Herein, FIG. 13 is a sectional view showing one example of a conventional pressurizing device as used in such a pressurizing process. As shown in FIG. 13, conventionally it is a general practice to clamp a liquid crystal cell 1 to be pressurized by a pair of rigid plate-like members 90 and apply a force F to the plate-like members 90 thereby exerting pressure onto the substrate plates 11, 12 of the liquid crystal cell 1.
FIG. 14 is a sectional view showing another example of a conventional pressurizing device. It is noted that this figure shows a case wherein a plurality of liquid crystal cells 1 are to be worked at one time.
As shown in FIG. 14, in the conventional pressurizing device, liquid crystal cells 1 to be worked and interposing papers 91 for impact absorption and protecting the substrate surfaces of the liquid crystal cells 1 are alternately stacked one over another, and these are clamped by rigid plate-like members 90. Then, pressure is exerted onto the plate-like members 90 thereby pressing the substrate plates of each liquid crystal cell 1 at both outer surfaces through the interposing papers 91 thus providing pressurization.
However, the pressurizing device shown in FIG. 13 is structured such that the plate-like members 90 are in direct contact with the substrate surfaces of the liquid crystal cell 1. Consequently, in order to correctly adjust a cell gap in the liquid crystal cell 1, there is a need to make the contact surface a perfect flat surface.
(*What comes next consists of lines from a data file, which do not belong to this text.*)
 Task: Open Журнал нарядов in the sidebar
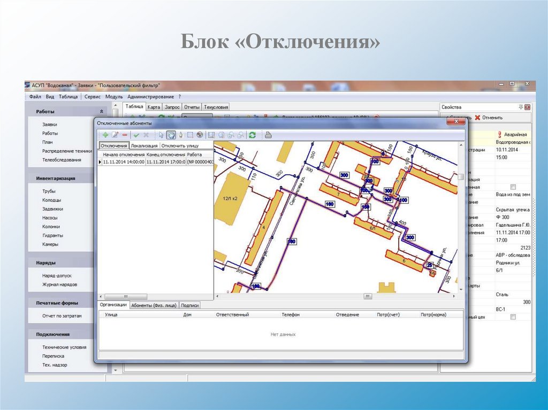point(59,284)
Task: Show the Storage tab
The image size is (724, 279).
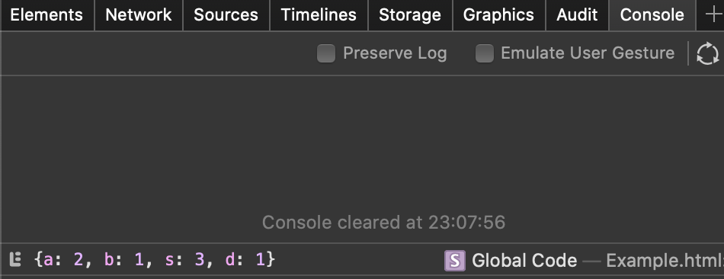Action: pos(410,15)
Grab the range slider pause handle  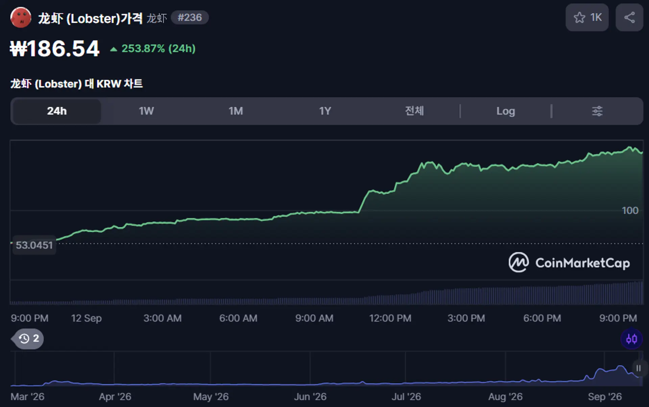point(638,368)
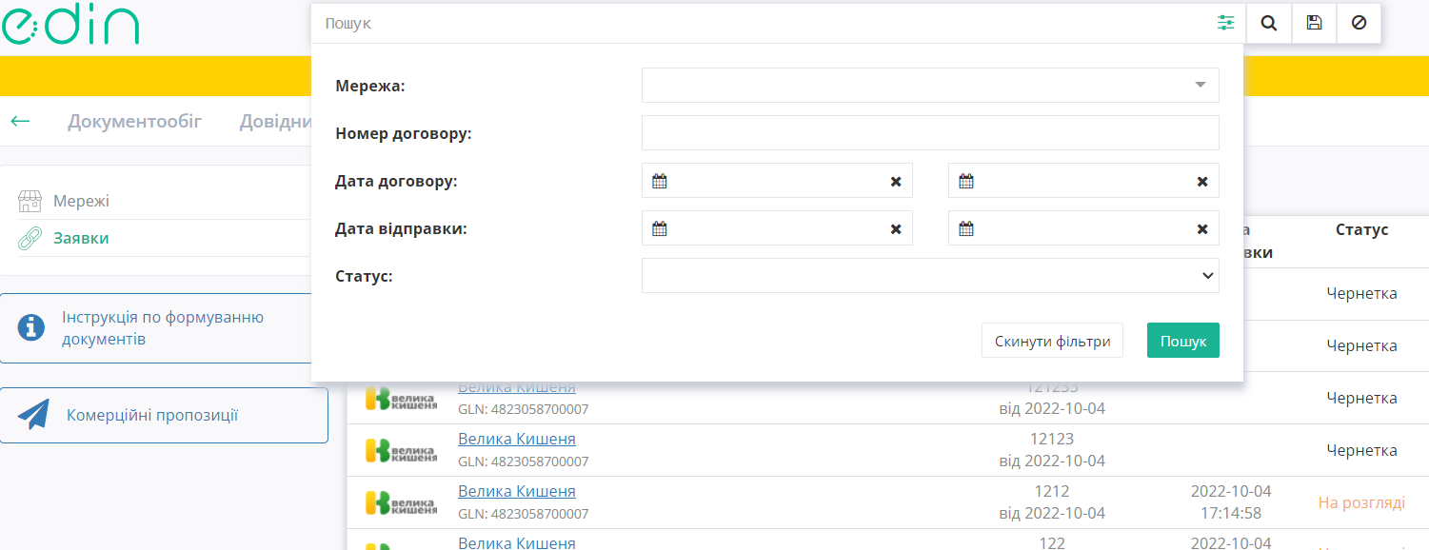Open the Статус dropdown list

(x=930, y=275)
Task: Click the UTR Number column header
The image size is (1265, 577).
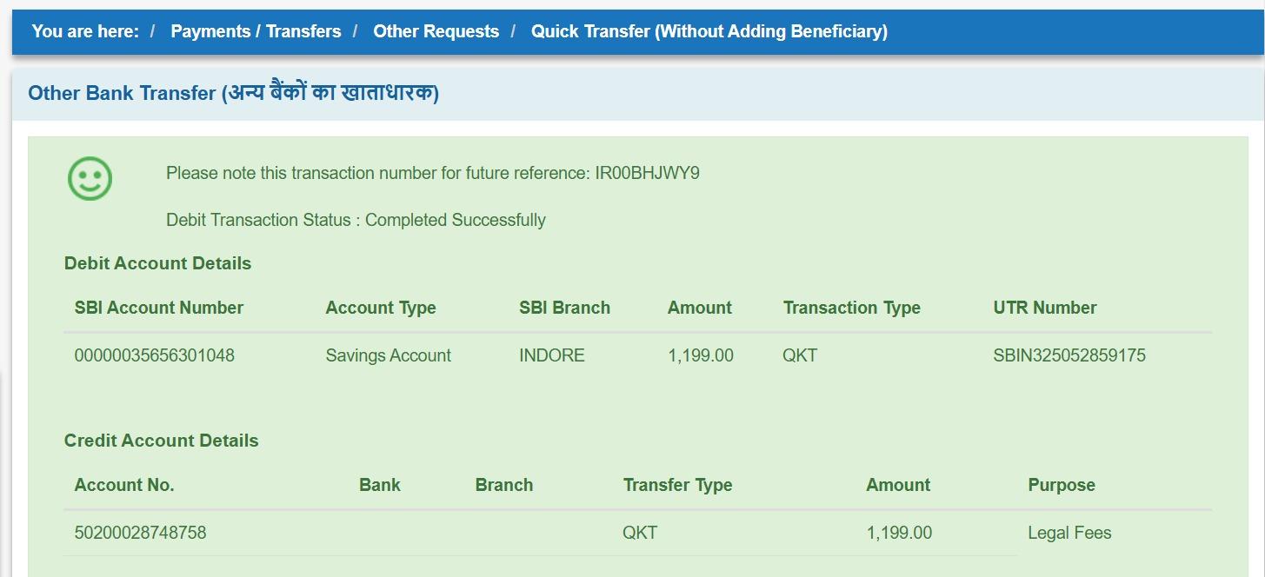Action: click(1045, 308)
However, there is a limit in making the surface of the plate-like member 90 such a perfect flat surface. Currently, some roughness is formed in the surface or the plate-like members 90 are unavoidably uneven in thickness. Thus, there has been a problem that, if the liquid crystal cell 1 is directly pressurized by such imperfect surfaces and the cell gap is not correctly adjusted to a target value, an expected display characteristic is not obtained in the completed liquid crystal device.
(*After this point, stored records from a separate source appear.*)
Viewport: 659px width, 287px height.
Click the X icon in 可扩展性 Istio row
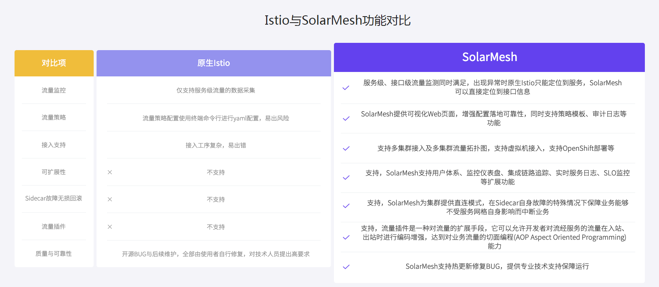[x=110, y=172]
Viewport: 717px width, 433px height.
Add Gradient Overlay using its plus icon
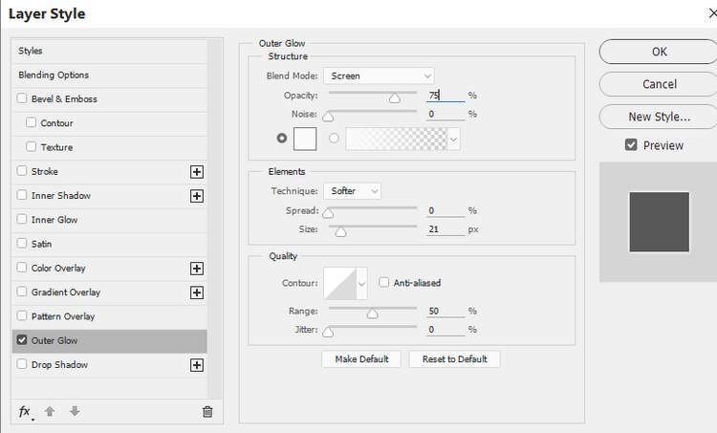tap(197, 292)
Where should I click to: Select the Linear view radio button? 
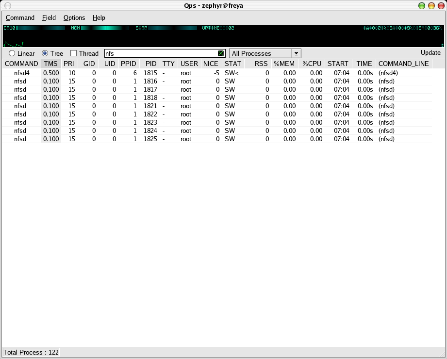[12, 53]
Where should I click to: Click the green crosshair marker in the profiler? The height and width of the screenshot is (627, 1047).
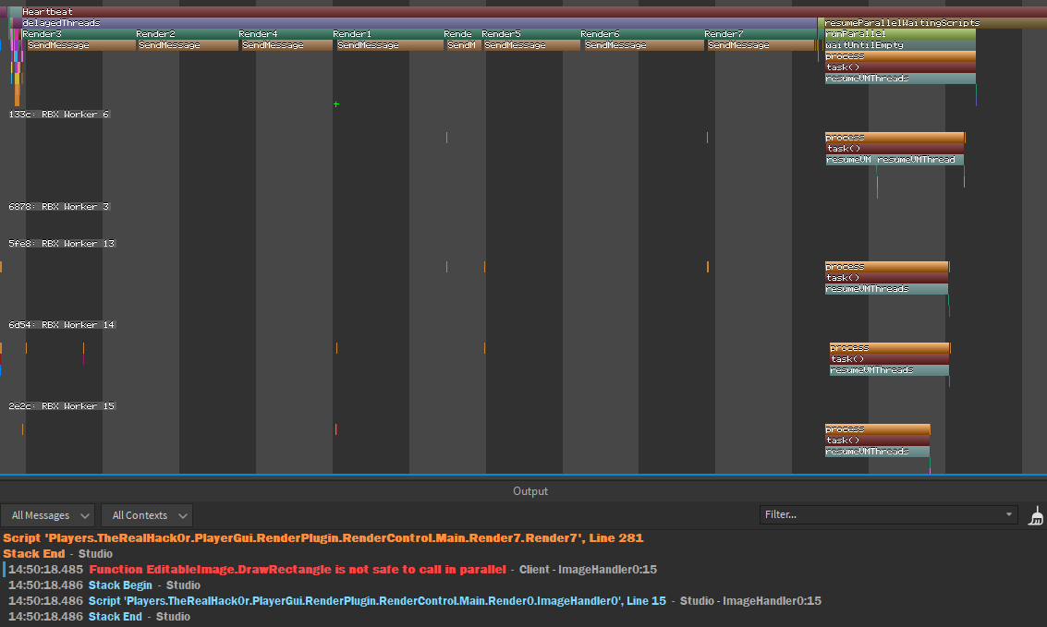click(335, 104)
Meanwhile, because the pressurizing device shown in FIG. 14 is structured such that the interposing papers 91 are in direct contact with the substrate surfaces of the liquid crystal cells 1, pressure cannot be evenly exerted onto the substrate surfaces of the liquid crystal cells 1 similarly to the pressurizing device shown in FIG. 13. There has been a problem that an expected display characteristic cannot be obtained in the completed liquid crystal device.
Also, in a duration of from starting the pressurizing on the plate-like members 90 to a full contraction of the interposing papers 91, because the pressure on the plate-like members 90 is absorbed by the interposing papers 91, a pressure as expected cannot be exerted onto the substrate surfaces of the liquid crystal cells 1. As a result, there has been a problem that the time the cell gap in the liquid crystal cell 1 reaches a target value is prolonged by an amount of the foregoing period. Furthermore, where the number of liquid crystal cells 1 to be simultaneously worked is increased in order to improve productivity, the number of the interposing papers 91 inserted between the liquid crystal cells is also increased. Thus, the above problem is particularly pronounced.
The present invention has been made in view of the foregoing problems, and it is an object to provide a cell gap adjusting device, pressurizing seal device and liquid crystal display device manufacturing method capable of correctly and swiftly adjusting the cell gap of one or more liquid crystal cells.